From large-scale environment to CGM angular momentum to star forming activities -- I: star-forming galaxies

TL;DR

This paper uses simulations to show how large-scale environments influence the angular momentum of circumgalactic gas, triggering episodic star formation cycles in galaxies.

Contribution

It demonstrates the role of large-scale environment in modulating CGM angular momentum and star formation activity in galaxies, highlighting a pulsating gas motion cycle.

Findings

Large-scale environment triggers episodic star formation.

Circumgalactic gas exhibits synchronized 'breathing' motions.
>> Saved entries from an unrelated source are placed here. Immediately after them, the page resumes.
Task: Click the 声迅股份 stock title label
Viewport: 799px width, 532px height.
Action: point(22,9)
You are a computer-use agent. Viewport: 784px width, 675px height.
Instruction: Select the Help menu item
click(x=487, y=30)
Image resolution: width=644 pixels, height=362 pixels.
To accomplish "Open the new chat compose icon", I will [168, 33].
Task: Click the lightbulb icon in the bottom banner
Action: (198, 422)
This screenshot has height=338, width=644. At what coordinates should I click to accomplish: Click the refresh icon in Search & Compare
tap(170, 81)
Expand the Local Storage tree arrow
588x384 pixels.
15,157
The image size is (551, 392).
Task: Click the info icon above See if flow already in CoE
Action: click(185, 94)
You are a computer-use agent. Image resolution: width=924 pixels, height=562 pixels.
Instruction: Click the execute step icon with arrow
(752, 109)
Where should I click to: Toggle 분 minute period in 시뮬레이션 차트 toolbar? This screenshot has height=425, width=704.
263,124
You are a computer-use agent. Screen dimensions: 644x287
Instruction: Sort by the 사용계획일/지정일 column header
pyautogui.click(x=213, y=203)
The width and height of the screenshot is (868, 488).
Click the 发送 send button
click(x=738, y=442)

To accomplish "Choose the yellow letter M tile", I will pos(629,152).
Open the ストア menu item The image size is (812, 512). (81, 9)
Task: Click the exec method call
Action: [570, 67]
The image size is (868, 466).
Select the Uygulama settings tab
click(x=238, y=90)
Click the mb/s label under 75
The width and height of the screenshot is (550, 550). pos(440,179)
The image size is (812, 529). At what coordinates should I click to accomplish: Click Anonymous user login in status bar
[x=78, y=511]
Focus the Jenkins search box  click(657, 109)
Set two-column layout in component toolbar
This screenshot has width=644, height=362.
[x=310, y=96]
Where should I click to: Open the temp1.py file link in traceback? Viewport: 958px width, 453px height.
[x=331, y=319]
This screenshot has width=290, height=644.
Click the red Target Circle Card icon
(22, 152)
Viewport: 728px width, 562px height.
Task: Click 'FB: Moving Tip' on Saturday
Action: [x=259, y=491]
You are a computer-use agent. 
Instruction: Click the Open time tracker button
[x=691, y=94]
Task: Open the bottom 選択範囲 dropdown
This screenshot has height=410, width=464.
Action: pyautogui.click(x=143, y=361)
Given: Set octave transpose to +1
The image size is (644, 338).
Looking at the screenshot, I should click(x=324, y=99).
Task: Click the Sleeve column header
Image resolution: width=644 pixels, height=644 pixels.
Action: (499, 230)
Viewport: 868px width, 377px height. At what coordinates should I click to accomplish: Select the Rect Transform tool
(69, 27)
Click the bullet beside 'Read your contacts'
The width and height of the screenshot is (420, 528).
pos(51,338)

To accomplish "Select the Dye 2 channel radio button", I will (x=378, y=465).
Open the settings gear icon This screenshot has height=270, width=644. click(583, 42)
Galaxy star formation cycles are linked to CGM angular momentum modulations.

Abstract

The connection between halo gas acquisition through the circumgalactic medium (CGM) and galaxy star formation has long been studied. In this series of two papers, we put this interplay within the context of the galaxy environment on large scales (several hundreds of kpc), which, to a certain degree, maps out various paths for galaxy interactions. We use the IllustrisTNG-100 simulation to demonstrate that the large-scale environment modulates the circumgalactic gas angular momentum, resulting in either enhanced (Paper I) or suppressed (Paper II) star formation inside a galaxy. In this paper (Paper I), we show that the large-scale environment around a star-forming galaxy is often responsible for triggering new episodes of star formation. Such an episodic star formation pattern is well synced with a pulsating motion of the circumgalactic gas, which, on the one hand receives angular momentum modulations from the large-scale environment, yielding in-spiralling gas to fuel the star-forming reservoir, while, on the other hand, is affected by the feedback activities from the galaxy centre. As a result, a present-day star-forming galaxy may have gone through several cycles of star-forming and quiescent phases during its evolutionary history, with the circumgalactic gas carrying out a synchronized cadence of "breathing in and out" motions out to $\sim 100$ kpc.